Quick purification of recombinant human truncated tau proteins for immunoanalysis

• Published in: Journal of immunological methods Vol. 185; no. 2; pp. 245 - 248
• Main Authors: Kontsekova, Eva, Cattaneo, Antonino, Novak, Michal
• Format: Journal Article
• Language: English
• Published: Amsterdam Elsevier B.V 1995; Elsevier
• Subjects: Antibodies, Monoclonal - immunology; Biological and medical sciences; Enzyme-Linked Immunosorbent Assay - methods; Fundamental and applied biological sciences. Psychology; Fundamental immunology; Hot Temperature; Human truncated τ protein; Humans; Molecular immunology; Molecular Weight; Peptide Fragments - immunology; Purification method; Recombinant Proteins - immunology; Recombinant Proteins - isolation & purification; tau Proteins - chemistry; tau Proteins - immunology; tau Proteins - isolation & purification; Techniques; Human truncated τ protein; Purification method; Human; Rapid technique; Heat treatment; Purification; Antigenicity; Tau protein; Truncated shape; Bacteria; Microtubule associated protein; Recombinant protein; Thermal stability
• ISSN: 0022-1759; 1872-7905
• DOI: 10.1016/0022-1759(95)00120-Y

A simple and rapid purification method is described which exploits the heat stability of human tau (τ) protein to prepare truncated forms of this protein derived from bacteria.

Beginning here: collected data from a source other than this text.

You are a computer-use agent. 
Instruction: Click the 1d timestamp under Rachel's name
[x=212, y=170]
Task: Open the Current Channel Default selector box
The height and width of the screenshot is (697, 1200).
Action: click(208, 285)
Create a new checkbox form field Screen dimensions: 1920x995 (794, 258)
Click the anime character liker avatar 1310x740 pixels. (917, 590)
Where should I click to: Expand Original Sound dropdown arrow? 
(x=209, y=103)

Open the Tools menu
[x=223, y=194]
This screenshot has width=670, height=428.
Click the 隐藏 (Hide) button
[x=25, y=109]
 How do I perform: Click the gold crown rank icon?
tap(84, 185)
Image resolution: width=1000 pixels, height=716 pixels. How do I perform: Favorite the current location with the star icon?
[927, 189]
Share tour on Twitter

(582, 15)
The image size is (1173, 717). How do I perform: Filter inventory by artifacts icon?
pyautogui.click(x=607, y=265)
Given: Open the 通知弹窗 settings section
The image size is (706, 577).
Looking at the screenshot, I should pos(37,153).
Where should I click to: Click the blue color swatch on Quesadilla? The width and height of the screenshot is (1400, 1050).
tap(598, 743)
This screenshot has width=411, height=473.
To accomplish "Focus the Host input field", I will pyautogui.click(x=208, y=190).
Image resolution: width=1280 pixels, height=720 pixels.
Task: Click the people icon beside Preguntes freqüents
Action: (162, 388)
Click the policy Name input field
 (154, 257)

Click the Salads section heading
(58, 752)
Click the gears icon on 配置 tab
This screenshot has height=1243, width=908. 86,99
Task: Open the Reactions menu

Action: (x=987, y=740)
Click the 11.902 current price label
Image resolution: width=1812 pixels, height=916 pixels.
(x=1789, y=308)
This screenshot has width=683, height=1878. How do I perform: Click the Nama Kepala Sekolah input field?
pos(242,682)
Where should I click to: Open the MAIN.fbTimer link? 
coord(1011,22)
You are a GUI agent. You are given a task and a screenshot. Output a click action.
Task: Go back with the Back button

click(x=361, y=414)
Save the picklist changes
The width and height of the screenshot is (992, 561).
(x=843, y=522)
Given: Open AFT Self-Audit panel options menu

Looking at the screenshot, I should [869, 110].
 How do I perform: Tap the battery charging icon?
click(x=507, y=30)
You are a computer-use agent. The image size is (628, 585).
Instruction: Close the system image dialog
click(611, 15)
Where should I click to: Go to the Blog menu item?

Bacterial cells expressing τ fragments were pelleted, resuspended in phosphate buffered saline and boiled for 5 min. After centrifugation the supernatant containing thermostable τ was filtered (0.45 μm) and used for immunoanalysis with monoclonal antibodies. The purified τ fragments exhibited identical antigenic properties as fragments isolated by a conventional procedure, based on ion exchange chromatography on phosphocellulose. In contrast to the conventional approach, our method is less complicated, cheaper and significantly reduces the time required for isolation of the recombinant τ fragments.